From a quick test I can login as openhumans
and get a token. @gedankenstuecke can you test drive it a bit as well? Let's merge this PR once you did some checking and also think things work.
I had a look around to find references to having to build your own custom hub image in the docs/comments but couldn't find any. If there are more we should remove them else we will be confused.com in the future.
The band aid of "restart if a N launches failed" works well if you have 50 launches per minute but not so well if there are ~0 launches per 24h. SO this will be a less good fix for this kind of hub as it is for mybinder.org. #caveats
I’ll keep an eye open for whether it works. And as the restarts: but it does count for a single user to, right? Eg if my image fails to start 3 times in a row it will lead to the cleanup?
Yes. Three consecutive failed launches will trigger the hub to reboot. We could even lower it to two? It doesn't matter who does the launches.
Ok, for now things seem to work and I'll merge it, but I'll monitor the log files and keep trying to break it ;-)

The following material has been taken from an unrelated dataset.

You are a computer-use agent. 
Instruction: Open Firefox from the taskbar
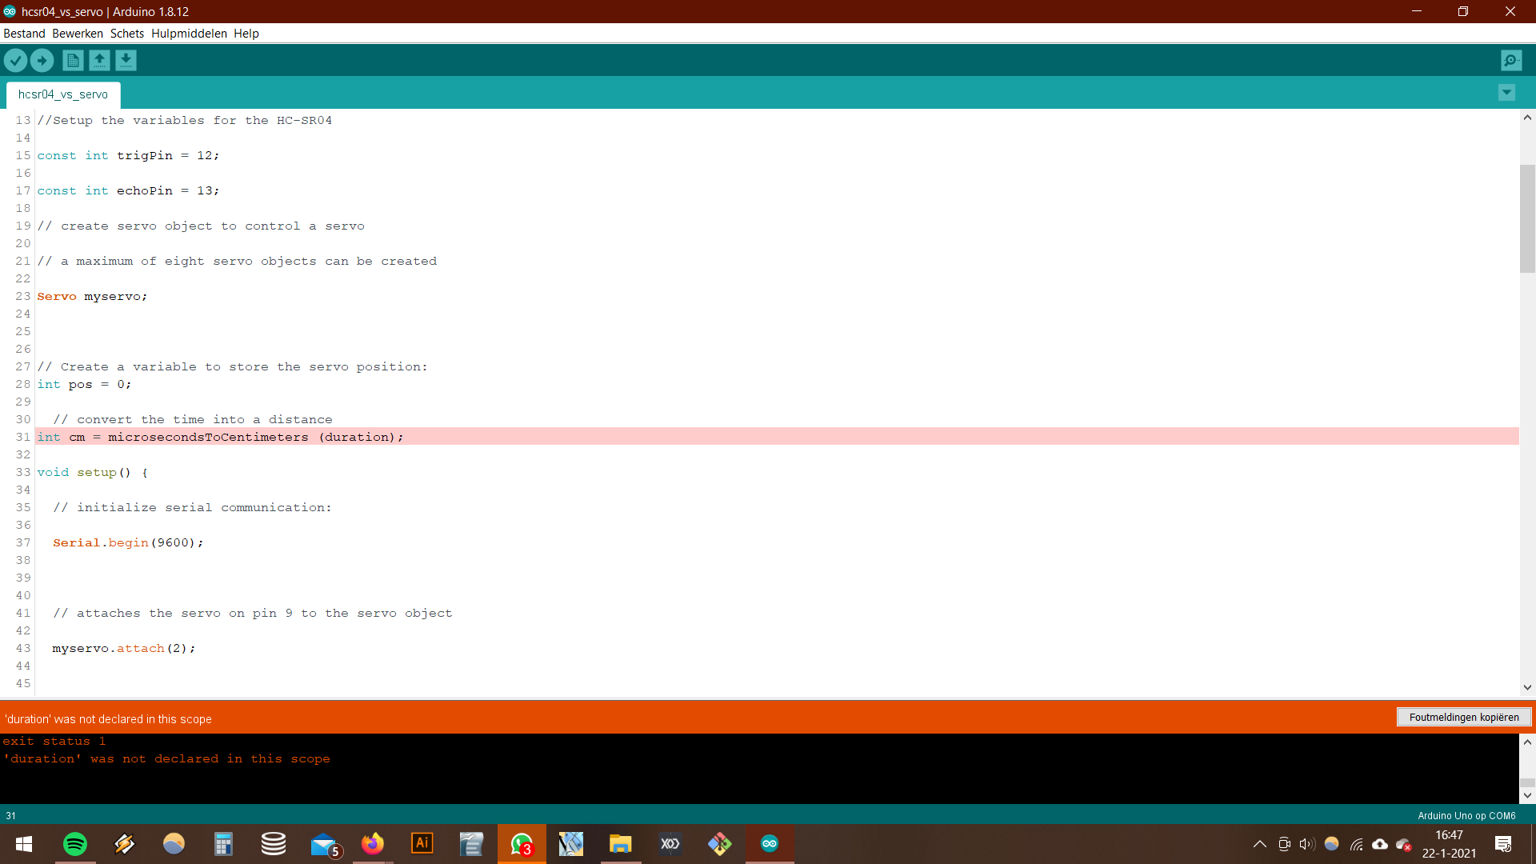[x=372, y=844]
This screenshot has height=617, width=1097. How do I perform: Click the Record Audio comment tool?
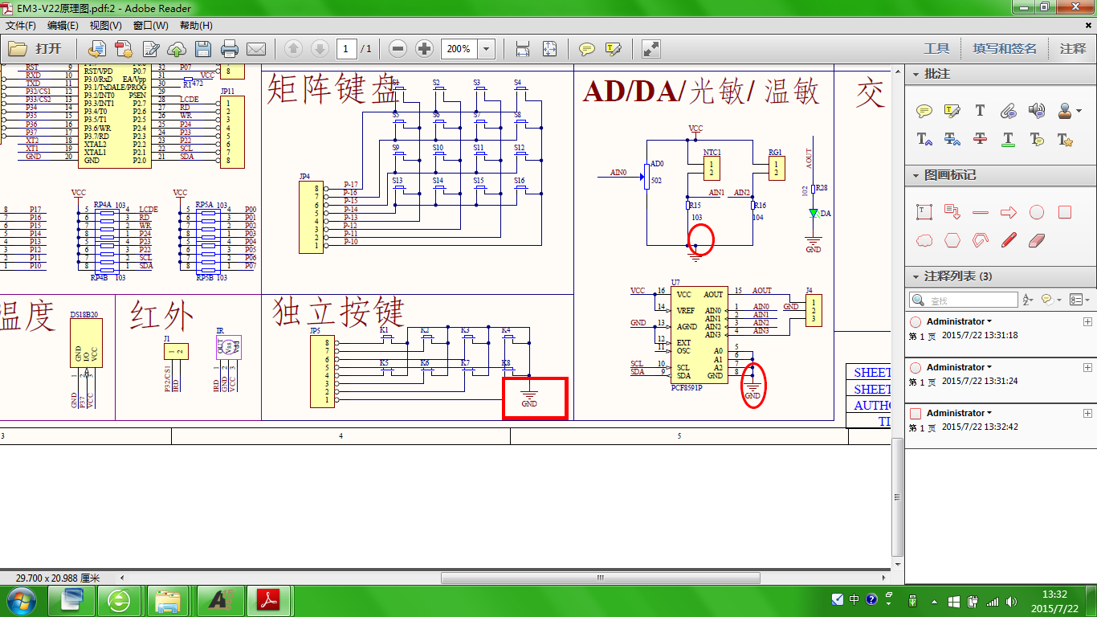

In the mean time we had the first hub restart on mybinder.org. No one noticed :) So I guess that means it works.
yay!
This brings in the hub that will restart itself when there have been too many consecutive launch failures. This is a band aid for the problem with the event reflector failing. The event reflector is what the hub uses to b e notified about events happening in kubernetes world. This is how the hub notices that a user's pod has launched and it should send the user there. When the reflector fails the hub never notices and as a result the user never gets redirected even though the pod is up.
The fix is to restart the hub. This is now automated.
We can retire the custom hub image as all the custom things we had are now part of the JupyterHub release.